Se não está ligando o repertório ao nome do ex-motorista de caminhão de lixo nascido em Juiz de Fora/MG, e escolado na Mangueira, de Cartola e Aloísio Dias - seus mestres de violão - refrescam a memória alguns megaclássicos do autor (e parceiros), gravados por João Gilberto, Gal Costa, Moreira da Silva, Cyro Monteiro, Gilberto Gil, Roberto Silva, Jorge Veiga, João Nogueira, Jards Macalé, Elza Soares, Miúcha, Zizi Possi, Luiz Melodia, Zeca Pagodinho. Só que inteiramente remodelados, como “Escurinho” (“já foi no Morro da Formiga/ procurar intriga/ já foi no Morro do Macaco, já bateu num bamba/ já foi no Morro do Cabrito/ provocar conflito/ já foi no Morro do Pinto acabar com o samba”) numa pegada leve, coloquial, desacelerada, cevada por guitarra e lamento de cuíca. “Falsa baiana” (“baiana que entra no samba só fica parada/ não samba, não dança/ não bole nem nada/ não sabe deixar a mocidade louca”) ganhou outra ginga, contraritmada com guitarra e teclados. O célebre samba de breque “Acertei no milhar” (“ganhei quinhentos contos/ não vou mais trabalhar”), apóia-se no minimalismo incisivo do violão sete cordas de Gian Correa, calota, tamborim e agogô de Douglas Alonso. Já “Escurinha” (“tu tens que ser minha de qualquer maneira/ te dou meu boteco/ te dou meu barraco/ que eu tenho no morro de Mangueira”) tem o desenho do trombone de Allan Abadia. “Pisei num despacho” salteado pela programação e synth de Meno Del Pichia, desguia o afro suburbano para outras paragens, tal como o conto satírico “Cabritada mal sucedida”, também costurado por sete cordas.

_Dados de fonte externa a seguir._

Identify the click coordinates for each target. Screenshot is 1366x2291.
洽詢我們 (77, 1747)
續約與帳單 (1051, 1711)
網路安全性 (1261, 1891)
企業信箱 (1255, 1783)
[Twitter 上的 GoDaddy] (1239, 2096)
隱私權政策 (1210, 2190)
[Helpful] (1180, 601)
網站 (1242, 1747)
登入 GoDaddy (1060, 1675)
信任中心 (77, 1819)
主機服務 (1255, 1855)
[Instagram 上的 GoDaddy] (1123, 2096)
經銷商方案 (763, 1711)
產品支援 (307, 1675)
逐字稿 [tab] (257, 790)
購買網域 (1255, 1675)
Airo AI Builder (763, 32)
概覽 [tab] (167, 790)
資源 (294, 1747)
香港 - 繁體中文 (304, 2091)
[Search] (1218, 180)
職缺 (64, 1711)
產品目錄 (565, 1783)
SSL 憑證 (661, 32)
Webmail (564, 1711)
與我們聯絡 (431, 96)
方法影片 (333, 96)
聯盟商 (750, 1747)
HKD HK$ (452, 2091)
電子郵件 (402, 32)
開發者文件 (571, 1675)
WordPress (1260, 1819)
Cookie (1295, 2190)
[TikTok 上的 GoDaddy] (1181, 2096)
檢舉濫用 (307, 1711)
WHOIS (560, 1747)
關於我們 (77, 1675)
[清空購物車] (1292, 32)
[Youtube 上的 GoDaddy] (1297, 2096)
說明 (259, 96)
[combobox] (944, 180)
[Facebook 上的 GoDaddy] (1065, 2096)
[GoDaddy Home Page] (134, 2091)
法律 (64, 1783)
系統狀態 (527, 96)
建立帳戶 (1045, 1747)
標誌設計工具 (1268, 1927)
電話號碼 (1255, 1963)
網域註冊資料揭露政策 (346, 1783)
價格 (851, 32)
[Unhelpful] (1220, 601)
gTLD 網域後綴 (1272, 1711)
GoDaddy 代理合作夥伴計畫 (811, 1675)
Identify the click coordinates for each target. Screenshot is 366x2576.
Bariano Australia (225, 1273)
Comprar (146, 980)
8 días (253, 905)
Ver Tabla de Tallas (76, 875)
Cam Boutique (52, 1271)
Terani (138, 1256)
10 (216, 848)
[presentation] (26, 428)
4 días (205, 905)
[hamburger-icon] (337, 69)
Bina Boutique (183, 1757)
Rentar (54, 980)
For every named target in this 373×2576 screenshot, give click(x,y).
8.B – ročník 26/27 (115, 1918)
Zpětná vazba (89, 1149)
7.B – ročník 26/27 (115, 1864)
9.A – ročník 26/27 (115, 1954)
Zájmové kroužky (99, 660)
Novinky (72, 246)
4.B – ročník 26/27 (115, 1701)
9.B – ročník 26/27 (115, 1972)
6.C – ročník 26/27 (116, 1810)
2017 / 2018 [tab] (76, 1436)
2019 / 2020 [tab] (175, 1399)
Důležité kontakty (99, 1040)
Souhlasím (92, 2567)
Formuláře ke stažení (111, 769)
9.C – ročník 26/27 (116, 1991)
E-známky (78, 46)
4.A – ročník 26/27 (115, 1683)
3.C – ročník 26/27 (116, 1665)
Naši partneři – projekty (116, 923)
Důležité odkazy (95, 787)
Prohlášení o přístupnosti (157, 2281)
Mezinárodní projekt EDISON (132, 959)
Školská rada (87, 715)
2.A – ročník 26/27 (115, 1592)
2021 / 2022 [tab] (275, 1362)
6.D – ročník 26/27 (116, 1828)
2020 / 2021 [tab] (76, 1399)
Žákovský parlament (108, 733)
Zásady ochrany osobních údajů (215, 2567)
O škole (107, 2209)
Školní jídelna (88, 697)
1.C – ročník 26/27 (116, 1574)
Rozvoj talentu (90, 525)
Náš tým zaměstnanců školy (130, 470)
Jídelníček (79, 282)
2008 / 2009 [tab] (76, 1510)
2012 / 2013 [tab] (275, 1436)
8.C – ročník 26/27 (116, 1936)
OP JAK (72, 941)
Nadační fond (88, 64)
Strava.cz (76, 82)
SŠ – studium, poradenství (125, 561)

Ainda há pérolas menos óbvias, como o palhetado “Polícia no morro” (inaugurado pelo próprio Geraldo, um cantor estilista pré bossa, em 1952), outra delirante história de cabrito, com solerte participação do veterano mangueirense Nelson Sargento, contemporâneo do homenageado. Sua voz crestada também salpica de malícia “Falsa baiana” e “Que samba bom”, este lançado por Blecaute, em 1949. Duas cantoras célebres também fizeram debutar temas pouco conhecidos (mas sagazes) do autor. Em 1941, Isaura Garcia singrava o truncado bilíngüe “Pode ser?” (“porque é que você quando passa por mim/ não me dá mais bon jour/ eu sempre vi em você o meu rêve d’amour”), e a Aracy de Almeida coube “Falta de sorte”, no mesmo ano. A rara diatribe política “Ministério da economia” (disparada pelo próprio Geraldo, em 1951) ganhou um arranjo nervoso, acicatado pela guitarra de Leonardo Mendes. Inspiradora do título, pelos versos, “cadê o dono dessa dona/ se não tá/ vou atracar”, “Chegou a bonitona”, lançamento de Blecaute, em 1948, arregimenta o trombone luxuriante do samba-jazzista Raul de Souza. O secular Geraldo Pereira ganhou honraria à altura de seu talento.